A Fine Pair of Louis XVI Silver Candlesticks
Old standard (.958) silver, each of fluted and waisted baluster form with rais-de-coeur calyx and ribbon-and-laurel festooned capital, surmounted by a vasiform nozzle with gadrooned base and trisected by acanthus fronds, with gadrooned rim and fitted with a detachable bobeche en suite, all above a waisted domed fluted base with laurel banding; engraved on the nozzle with the arms of Combles de Naves impaling another (gueules aux croix enhendee d'or).

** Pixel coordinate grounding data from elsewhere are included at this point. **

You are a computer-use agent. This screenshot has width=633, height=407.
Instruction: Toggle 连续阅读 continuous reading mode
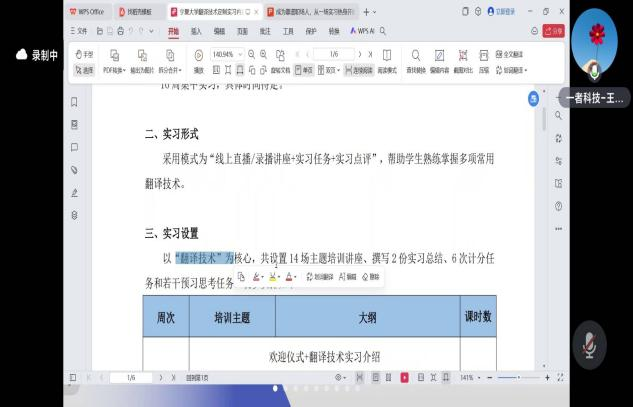pos(360,70)
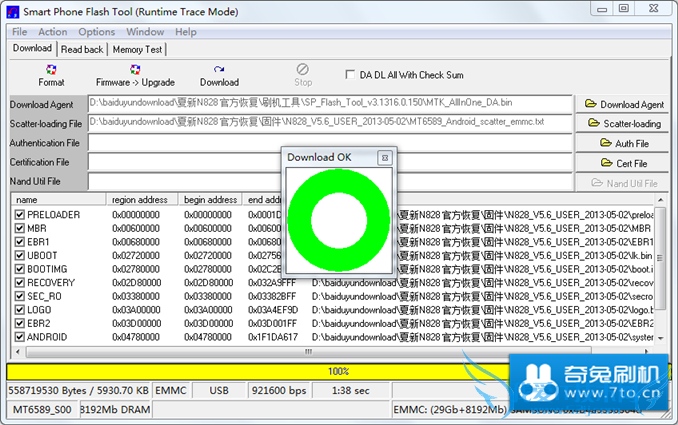The image size is (678, 425).
Task: Choose an Auth File
Action: (x=625, y=143)
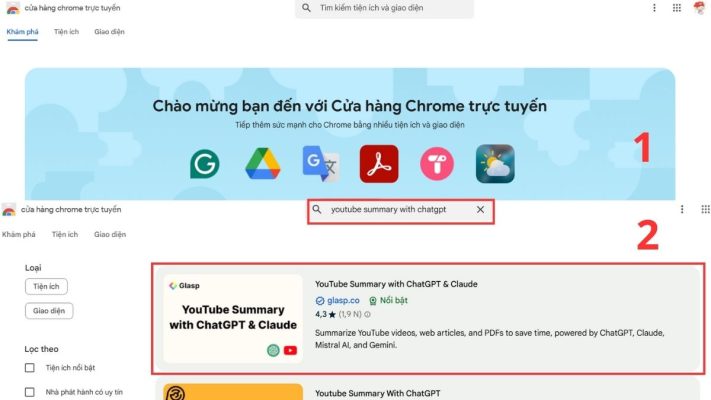Clear the youtube summary search query
The image size is (711, 400).
tap(480, 210)
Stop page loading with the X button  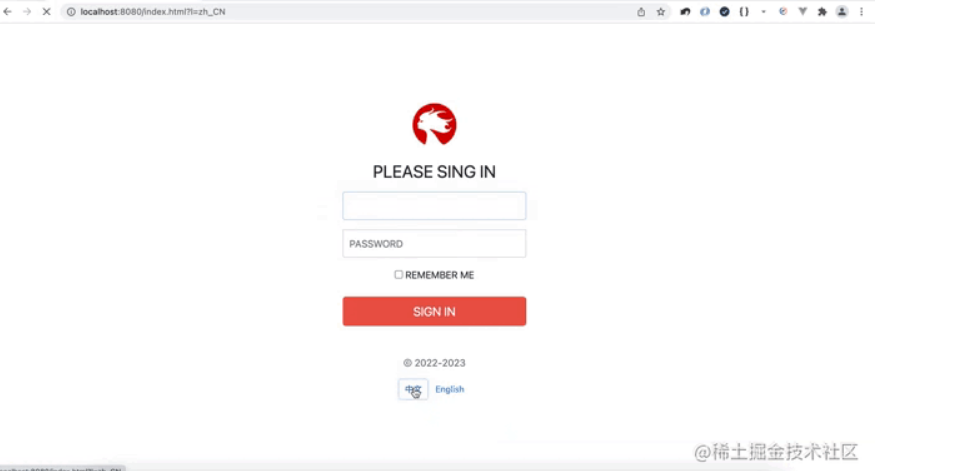(46, 12)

Antoine Boullier was born on January 30, 1749 in Chateauroux, the son of goldsmith Joseph Bouiller, with whom he was apprenticed. He finished his studies in Paris attending the Ecole Royale Gartuite de Dessin, where he won the Grand Prize in 1774; he was received as a master in the Paris guild the following year, on December 16, 1775. He established his workshop on the Place de Victoires, and quickly became a supplier to the heights of aristocracy; his clients included the Duc d'Orleans, the Court of St. Petersburg, George III of England and Thomas Jefferson (whose vegetable dishes purchased from Boullier during his years in France are still conserved at Monticello). He retired during the Revolution to become a farmer, but returned to his workshop during the Consulate, resuming his status as premier silversmith, suppling a tea set with Martin Guillaume Biennais for Napoleon I. He retired again around 1818 and died in Paris on January 19, 1835.